#### Task objective:
Render the records as a numbered list with blank lines omitted, starting at the first line of the records and ending at the line that contains "coord(90,485)".

--- start of Exercise data ---

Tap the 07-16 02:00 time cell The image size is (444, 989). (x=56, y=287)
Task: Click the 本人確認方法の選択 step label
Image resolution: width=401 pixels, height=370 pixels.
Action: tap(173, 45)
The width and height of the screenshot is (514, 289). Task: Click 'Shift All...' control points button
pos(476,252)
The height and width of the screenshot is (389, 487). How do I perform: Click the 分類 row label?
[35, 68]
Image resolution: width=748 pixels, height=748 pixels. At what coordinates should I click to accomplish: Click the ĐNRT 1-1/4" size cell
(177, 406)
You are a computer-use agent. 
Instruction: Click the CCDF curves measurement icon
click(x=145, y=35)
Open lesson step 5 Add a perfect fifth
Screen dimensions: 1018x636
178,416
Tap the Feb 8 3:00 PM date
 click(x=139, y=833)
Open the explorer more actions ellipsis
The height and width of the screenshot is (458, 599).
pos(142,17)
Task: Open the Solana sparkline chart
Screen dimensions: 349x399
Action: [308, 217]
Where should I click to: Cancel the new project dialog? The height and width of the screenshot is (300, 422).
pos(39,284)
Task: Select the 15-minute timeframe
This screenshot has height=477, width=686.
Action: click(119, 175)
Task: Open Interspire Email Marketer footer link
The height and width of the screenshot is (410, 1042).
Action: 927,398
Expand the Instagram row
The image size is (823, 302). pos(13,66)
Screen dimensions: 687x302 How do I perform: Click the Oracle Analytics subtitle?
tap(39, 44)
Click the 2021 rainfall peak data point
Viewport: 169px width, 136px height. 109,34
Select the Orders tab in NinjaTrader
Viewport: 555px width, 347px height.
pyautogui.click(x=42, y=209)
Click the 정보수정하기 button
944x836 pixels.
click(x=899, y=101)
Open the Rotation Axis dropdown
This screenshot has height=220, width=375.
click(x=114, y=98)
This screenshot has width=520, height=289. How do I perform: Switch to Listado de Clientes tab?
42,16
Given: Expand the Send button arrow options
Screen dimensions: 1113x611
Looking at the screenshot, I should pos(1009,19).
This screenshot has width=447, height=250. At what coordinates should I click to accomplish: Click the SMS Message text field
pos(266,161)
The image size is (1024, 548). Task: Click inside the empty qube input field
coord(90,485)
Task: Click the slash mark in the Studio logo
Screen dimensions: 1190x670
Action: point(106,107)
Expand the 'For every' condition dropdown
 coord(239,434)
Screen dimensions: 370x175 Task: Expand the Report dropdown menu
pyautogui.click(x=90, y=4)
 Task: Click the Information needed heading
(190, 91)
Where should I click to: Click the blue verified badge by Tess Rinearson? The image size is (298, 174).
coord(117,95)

--- end of Exercise data ---

#### Exercise answer:
1. Tap the 07-16 02:00 time cell The image size is (444, 989). (x=56, y=287)
2. Task: Click the 本人確認方法の選択 step label
3. Image resolution: width=401 pixels, height=370 pixels.
4. Action: tap(173, 45)
5. The width and height of the screenshot is (514, 289). Task: Click 'Shift All...' control points button
6. pos(476,252)
7. The height and width of the screenshot is (389, 487). How do I perform: Click the 分類 row label?
8. [35, 68]
9. Image resolution: width=748 pixels, height=748 pixels. At what coordinates should I click to accomplish: Click the ĐNRT 1-1/4" size cell
10. (177, 406)
11. You are a computer-use agent. 
12. Instruction: Click the CCDF curves measurement icon
13. click(x=145, y=35)
14. Open lesson step 5 Add a perfect fifth
15. Screen dimensions: 1018x636
16. 178,416
17. Tap the Feb 8 3:00 PM date
18.  click(x=139, y=833)
19. Open the explorer more actions ellipsis
20. The height and width of the screenshot is (458, 599).
21. pos(142,17)
22. Task: Open the Solana sparkline chart
23. Screen dimensions: 349x399
24. Action: [308, 217]
25. Where should I click to: Cancel the new project dialog? The height and width of the screenshot is (300, 422).
26. pos(39,284)
27. Task: Select the 15-minute timeframe
28. This screenshot has height=477, width=686.
29. Action: click(119, 175)
30. Task: Open Interspire Email Marketer footer link
31. The height and width of the screenshot is (410, 1042).
32. Action: 927,398
33. Expand the Instagram row
34. The image size is (823, 302). pos(13,66)
35. Screen dimensions: 687x302 How do I perform: Click the Oracle Analytics subtitle?
36. tap(39, 44)
37. Click the 2021 rainfall peak data point
38. Viewport: 169px width, 136px height. 109,34
39. Select the Orders tab in NinjaTrader
40. Viewport: 555px width, 347px height.
41. pyautogui.click(x=42, y=209)
42. Click the 정보수정하기 button
43. 944x836 pixels.
44. click(x=899, y=101)
45. Open the Rotation Axis dropdown
46. This screenshot has height=220, width=375.
47. click(x=114, y=98)
48. This screenshot has width=520, height=289. How do I perform: Switch to Listado de Clientes tab?
49. 42,16
50. Given: Expand the Send button arrow options
51. Screen dimensions: 1113x611
52. Looking at the screenshot, I should pos(1009,19).
53. This screenshot has width=447, height=250. At what coordinates should I click to accomplish: Click the SMS Message text field
54. pos(266,161)
55. The image size is (1024, 548). Task: Click inside the empty qube input field
56. coord(90,485)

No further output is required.